На этот раз Раум был резок, почти груб. И нетерпелив. Его рот терзал и наказывал ее губы, а пальцы скользили по блузке, расстегивая пуговицы. Одна, другая, третья. Руки нырнули под ткань, добрались до застежки бюстье и расправились с ней в одно мгновение. Дорогое сукно его жилета кольнуло обнаженную грудь, а потом полные опасной силы пальцы до боли стиснули напряженные соски, заставив девушку застонать.

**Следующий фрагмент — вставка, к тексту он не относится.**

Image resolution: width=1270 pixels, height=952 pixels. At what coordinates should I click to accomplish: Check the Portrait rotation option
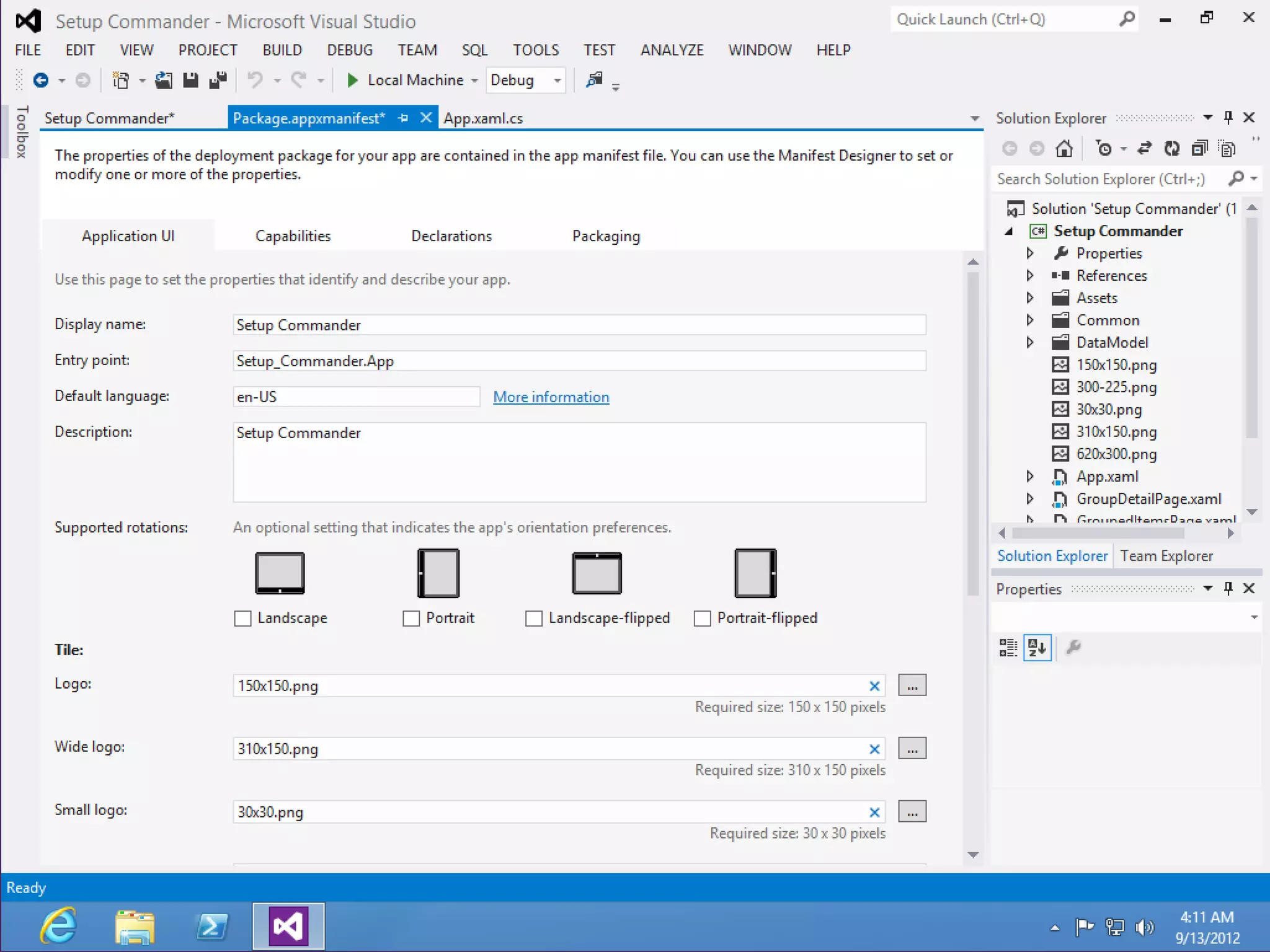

— Нет, — пробормотала она, когда он оторвался от ее губ.

Надо бежать… Кричать… Сопротивляться… Но лоб полыхает, и в теле убийственная слабость. Так же было, когда Дженни пошла с другими волчатами купаться на реку поздней осенью, а потом неделю лежала в лихорадке.

— Да, детка, — с мрачным торжеством отозвался демон.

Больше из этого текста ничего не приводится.